Many of our customers who purchase Kamakura-bori products from our store are buying them as gifts, and we often provide Noshi paper for them.
We may receive orders for Noshi paper for items such as standard trays and plates in large boxes, or even for chopsticks in boxes.
Here, I would like to talk about some questions about Noshi paper.
First of all, what is “Noshi”?
``Noshi'' is the decoration on the upper right corner of gift bags and gift paper, and is an abbreviation for ``Noshiawabi.'' ``Noshi Awabi'' is abalone that is peeled into long thin strips, stretched and dried. In ancient times, abalone was extremely valuable and was used as offerings for Shinto rituals. Dried abalone was highly nutritious and long-lasting, so it was valued as a preserved food.

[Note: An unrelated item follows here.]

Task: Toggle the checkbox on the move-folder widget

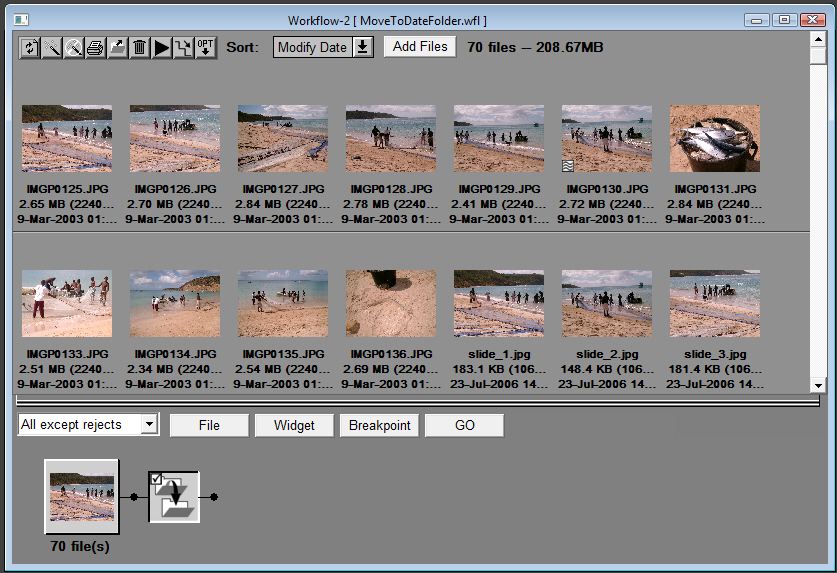Action: tap(155, 480)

Nowadays, we often use noshi paper with ``Noshi'' and mizuhiki printed on it, but in the past, gifts were wrapped in paper and tied with a mizuhiki, and a real noshi awabi wrapped in paper was attached to it. I was there. Even today, Noshiawabi is sometimes used as a gift for weddings. It seems that Mizuhiki not only had the role of securing the wrapping, but also had the meaning of connecting the hearts of the giver and the recipient.
By the way, ``Noshi'' is used for general gifts and celebrations, and is not used for mourning events such as funerals and memorial services. Also, visiting an illness or disaster is not a celebration, so ``Noshi'' is not used. In this case, it is simply called ``kakegami'' and is distinguished from noshigami.
Now, there are generally two ways to paste this paper.
This method involves placing paper directly on the item in the box and then wrapping it with wrapping paper. Since the front cover is hidden behind the wrapping paper and cannot be seen, it is generally used as an understatement and is often used as a family gift in return for a gift received. Also, when shipping by courier, the wrapping paper is often wrapped inside to protect it.
This is a method of placing wrapping paper over the wrapping paper that wrapped the item. The front page is clearly visible to the recipient, so it is suitable for hand-delivering celebratory items or souvenirs directly.
By the way, at Sansuido, unless you specify otherwise, we will serve you inside.
In the past, the original gift-giving style was to wrap the item in votive paper, sprinkle it with mizuhiki, wrap it in a furoshiki, bring it to the recipient's house, untie the furoshiki in front of them, and hand it over. Therefore, we believe that wrapping it in wrapping paper over the wrapping paper is closer to the original style.
In any case, there is no strict rule as to which one to choose, inner or outer. It may depend on the customs of the region, the historical background, and the situation at the time, so I think it is most important to express the care from the giver to the recipient without being too particular about the form.
What kind of paper should I prepare in such a case?